## PASAJE PROPORCIONADO:

------------------------

No sé si conocéis la parábola del Buen samaritano
que nos presenta Lucas en su evangelio [Lc. 10]. Jesús comienza a hablar de
algo que era “cotidiano” en la Galilea de aquellos tiempos. Dureza de vida,
violencia en los caminos y falta de humanidad para resolver los problemas
sobrevenidos. Pero Él, de pronto, cambia de tono y hace surgir lo inesperado en
una figura llena de sensibilidad. Enfoca al corazón de un hombre, el que
conocemos como “Buen samaritano”, que “por lástima”, se detiene, se acerca y se
lleva a alguien herido en la cuneta. Y por eso la historia es noticia, porque
da un giro quebrando lo que se ha convertido en usual y no por ello menos duro,
y lo da volcando ternura y compartiendo lo que tiene y es.
“Leer la letra pequeña”, que dice González Buelta,
sj., en este precioso “cuento” es leerla en la vida misma, y hacer lo que hizo
Tidden ayer. Darle la vuelta, por medio de la ternura y las decisiones
coherentes, a la dureza de lo que ya de por sí, tiene la vida. Quebrarla y
sentirse libre para volcar y derrochar ternura convirtiendo el drama en
encuentro sanador. Tremenda lección de sensibilidad atenta.

------------------------

## LÍNEAS PROPORCIONADAS:
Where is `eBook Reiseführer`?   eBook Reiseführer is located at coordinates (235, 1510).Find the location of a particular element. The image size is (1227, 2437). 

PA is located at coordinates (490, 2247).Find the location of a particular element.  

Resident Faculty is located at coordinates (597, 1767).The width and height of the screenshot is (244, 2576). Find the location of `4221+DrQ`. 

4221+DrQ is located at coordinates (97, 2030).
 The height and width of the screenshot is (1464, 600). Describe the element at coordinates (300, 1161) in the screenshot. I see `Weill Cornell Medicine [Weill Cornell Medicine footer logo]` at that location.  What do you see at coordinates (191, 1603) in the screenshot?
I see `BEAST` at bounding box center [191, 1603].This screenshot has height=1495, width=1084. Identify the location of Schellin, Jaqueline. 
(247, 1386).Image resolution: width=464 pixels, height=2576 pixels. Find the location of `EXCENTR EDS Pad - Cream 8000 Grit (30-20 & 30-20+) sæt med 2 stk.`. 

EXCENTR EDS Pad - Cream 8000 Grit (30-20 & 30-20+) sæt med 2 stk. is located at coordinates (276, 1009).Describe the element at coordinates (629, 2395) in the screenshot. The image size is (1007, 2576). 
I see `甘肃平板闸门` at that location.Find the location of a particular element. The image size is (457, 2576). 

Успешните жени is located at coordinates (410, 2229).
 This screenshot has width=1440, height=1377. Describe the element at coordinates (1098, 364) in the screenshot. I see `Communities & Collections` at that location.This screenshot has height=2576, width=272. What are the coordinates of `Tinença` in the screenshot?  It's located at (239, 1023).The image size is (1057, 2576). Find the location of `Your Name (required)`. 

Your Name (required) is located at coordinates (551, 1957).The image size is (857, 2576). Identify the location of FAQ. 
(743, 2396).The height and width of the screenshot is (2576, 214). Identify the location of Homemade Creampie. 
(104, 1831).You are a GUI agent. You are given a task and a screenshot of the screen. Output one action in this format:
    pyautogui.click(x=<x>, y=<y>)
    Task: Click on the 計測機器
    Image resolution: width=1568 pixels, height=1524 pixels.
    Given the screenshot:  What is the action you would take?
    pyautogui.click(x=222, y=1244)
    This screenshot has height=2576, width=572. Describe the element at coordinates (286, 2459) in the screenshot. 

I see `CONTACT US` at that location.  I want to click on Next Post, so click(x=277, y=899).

------------------------

Escribe la continuación del pasaje sobre la parábola del buen samaritano, empezando justo después de su última oración. Las líneas constituyen un material independiente del pasaje.

## RESULTADO FINAL:
Esto es lo que cambia la historia, de entonces y
de ahora, por la sencilla razón de que cambia a cada uno de los que contemplamos
estos gestos. Seguramente lo que hizo el samaritano tocó el corazón del
posadero en aquel tiempo y de los que allí estaban. Ayer, sin duda, tocó el
corazón del amigo, del enfermo y el mío.Ahora sé porque creo que es de las más bellas
historias contadas. A medida que pasan los años voy encontrándole nuevos
significados que nunca se agotan. Cuando creo que tengo todas las “interpretaciones”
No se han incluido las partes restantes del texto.